In the individual market, adverse selection is much less of a problem because individual insurance usually involves medical underwriting - that is, premiums are adjusted for risk - and risk tends to be priced more accurately. Put differently, with individual and family policies, people tend to pay for what they get. There is nothing special about HSA plans with respect to these issues.
Criticism: Consumers don't like HSAs. Reply: HSAs are spreading rapidly. A survey by America 's Health Insurance Plans finds that about 3.2 million people are enrolled in HSA plans and another 3 million have HRAs. A U.S. Treasury estimate projects 14 million HSA accounts by 2010 and 21 million if President Bush's recent proposals are adopted.

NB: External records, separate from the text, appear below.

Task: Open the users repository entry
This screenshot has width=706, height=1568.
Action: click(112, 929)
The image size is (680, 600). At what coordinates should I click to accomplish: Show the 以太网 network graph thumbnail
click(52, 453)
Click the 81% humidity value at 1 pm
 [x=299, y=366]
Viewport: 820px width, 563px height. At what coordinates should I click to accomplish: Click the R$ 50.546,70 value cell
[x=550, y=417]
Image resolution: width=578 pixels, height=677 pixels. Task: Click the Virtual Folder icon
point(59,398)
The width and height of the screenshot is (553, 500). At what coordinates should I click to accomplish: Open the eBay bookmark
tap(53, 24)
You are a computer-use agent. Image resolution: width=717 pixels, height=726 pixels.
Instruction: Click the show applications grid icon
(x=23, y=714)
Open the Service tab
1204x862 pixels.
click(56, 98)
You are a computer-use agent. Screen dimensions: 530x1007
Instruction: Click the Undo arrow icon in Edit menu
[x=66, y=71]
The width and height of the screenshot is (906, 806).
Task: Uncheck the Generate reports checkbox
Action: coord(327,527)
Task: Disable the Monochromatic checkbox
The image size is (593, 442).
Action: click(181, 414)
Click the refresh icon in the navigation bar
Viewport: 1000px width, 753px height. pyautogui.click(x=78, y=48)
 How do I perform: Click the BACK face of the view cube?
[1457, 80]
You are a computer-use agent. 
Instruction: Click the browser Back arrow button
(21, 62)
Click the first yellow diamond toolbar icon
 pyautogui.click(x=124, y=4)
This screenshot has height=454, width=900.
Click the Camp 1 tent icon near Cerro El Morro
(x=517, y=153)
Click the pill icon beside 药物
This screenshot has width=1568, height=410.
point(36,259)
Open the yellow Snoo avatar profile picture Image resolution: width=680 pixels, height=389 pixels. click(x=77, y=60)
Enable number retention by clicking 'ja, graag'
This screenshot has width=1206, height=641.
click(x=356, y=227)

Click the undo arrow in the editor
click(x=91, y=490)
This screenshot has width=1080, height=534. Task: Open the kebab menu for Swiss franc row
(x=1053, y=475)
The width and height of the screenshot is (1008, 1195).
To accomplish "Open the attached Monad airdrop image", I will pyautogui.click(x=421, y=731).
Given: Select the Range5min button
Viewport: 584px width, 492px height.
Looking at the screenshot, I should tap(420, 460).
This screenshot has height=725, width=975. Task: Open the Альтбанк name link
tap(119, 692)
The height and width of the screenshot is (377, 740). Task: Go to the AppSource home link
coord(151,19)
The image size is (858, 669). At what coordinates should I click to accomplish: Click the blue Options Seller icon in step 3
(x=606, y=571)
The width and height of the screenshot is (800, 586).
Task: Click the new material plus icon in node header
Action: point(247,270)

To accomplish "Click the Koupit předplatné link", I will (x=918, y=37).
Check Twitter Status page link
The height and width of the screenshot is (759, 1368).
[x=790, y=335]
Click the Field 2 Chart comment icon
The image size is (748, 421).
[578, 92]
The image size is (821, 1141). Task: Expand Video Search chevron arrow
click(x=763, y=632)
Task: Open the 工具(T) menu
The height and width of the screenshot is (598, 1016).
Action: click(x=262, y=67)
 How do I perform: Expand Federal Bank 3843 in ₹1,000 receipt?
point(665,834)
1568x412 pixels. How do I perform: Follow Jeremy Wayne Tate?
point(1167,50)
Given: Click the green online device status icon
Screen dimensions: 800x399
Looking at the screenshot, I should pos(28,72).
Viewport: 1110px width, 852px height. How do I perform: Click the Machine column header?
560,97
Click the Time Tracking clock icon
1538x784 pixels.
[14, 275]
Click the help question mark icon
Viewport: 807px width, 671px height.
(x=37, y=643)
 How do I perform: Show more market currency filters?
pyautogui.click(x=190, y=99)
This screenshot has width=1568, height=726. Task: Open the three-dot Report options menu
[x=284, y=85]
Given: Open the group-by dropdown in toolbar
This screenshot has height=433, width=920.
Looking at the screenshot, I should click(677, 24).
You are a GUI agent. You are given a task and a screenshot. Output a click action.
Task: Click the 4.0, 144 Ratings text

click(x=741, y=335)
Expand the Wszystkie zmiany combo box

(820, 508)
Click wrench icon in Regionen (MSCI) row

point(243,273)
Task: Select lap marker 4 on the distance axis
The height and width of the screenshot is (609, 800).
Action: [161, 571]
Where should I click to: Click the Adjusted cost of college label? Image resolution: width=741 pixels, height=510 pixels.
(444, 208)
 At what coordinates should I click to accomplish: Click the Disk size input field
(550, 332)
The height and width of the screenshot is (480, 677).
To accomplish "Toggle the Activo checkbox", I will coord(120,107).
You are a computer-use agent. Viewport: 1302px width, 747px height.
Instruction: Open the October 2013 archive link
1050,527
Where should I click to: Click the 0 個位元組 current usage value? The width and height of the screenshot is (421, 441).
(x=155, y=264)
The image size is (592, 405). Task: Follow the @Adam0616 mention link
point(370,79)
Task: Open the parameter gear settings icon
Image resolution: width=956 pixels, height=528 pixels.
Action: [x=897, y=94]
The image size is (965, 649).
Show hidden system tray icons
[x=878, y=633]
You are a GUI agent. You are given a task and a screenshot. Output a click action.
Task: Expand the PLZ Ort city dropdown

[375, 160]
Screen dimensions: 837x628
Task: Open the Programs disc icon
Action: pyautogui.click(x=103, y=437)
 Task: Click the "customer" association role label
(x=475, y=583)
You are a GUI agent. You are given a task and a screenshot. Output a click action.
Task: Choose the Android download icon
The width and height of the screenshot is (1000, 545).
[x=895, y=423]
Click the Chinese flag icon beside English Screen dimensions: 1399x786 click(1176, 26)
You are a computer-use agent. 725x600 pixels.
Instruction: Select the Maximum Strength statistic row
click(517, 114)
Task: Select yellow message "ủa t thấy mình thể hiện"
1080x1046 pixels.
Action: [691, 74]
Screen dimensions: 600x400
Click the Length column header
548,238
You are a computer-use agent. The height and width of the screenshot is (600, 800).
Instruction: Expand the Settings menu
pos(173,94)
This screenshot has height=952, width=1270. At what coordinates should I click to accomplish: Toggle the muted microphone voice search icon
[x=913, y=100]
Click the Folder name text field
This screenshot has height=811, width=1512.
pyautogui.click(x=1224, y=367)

Two recent surveys, one a joint survey by the Employee Benefits Research Institute and Commonwealth Fund, and another by the employee benefits consulting firm McKinsey & Company, found that people enrolled in consumer-driven health plans were less satisfied than those in comprehensive (low-deductible) health plans. However, such surveys implicitly ask people to compare low-deductible (more benefits) insurance with high-deductible (fewer benefits) insurance, instead of comparing patient management with employer management of health care dollars. By contrast, Lumenos found that 96 percent of its HRA enrollees were satisfied and nearly all of them would enroll again. Aetna found that about 90 percent of its HRA enrollees were satisfied and would enroll again.
Criticism: HSAs won't reduce spending above the deductible, where most of our health care costs occur. Reply: As a practical matter, the patient's financial exposure does not end at the deductible under many HSA plans. For example, a typical plan might have a $2,000 deductible and a 20 percent copayment above the deductible up to a maximum patient exposure of $5,000. Under such plans, the patient has a direct financial stake in the first $17,000 of health care spending. Since half of all health care spending is on bills of $12,000 or less, these types of HSA plans will potentially effect most health care spending. Today, most HSA accounts contain a modest amount of money and can pay only a few thousand dollars of medical bills. However, over the course of a working life the balance in a typical account is likely to become quite large, allowing patients to use their HSAs to purchase virtually every service out of pocket, including even the most expensive procedures.
Further, HSA plans are in their infancy. In the future, more flexible accounts could be used in creative ways to involve patients in many more decisions. One approach would carve out entire categories of care (say, all primary care, all diagnostic tests, and so forth) and let the patient be totally responsible for those expenses - without any deductible or copayment.
Another approach is to make health insurance more like casualty insurance. Some plans today set maximums on the fees they will reimburse for every procedure - sufficient to cover, for example, the charges of 80 percent of all physicians in an area. Patients could use their HSAs to pay the extra cost of seeing the more expensive 20 percent of physicians if they choose.
John C. Goodman is president and Devon Herrick is a senior fellow of the National Center for Policy Analysis.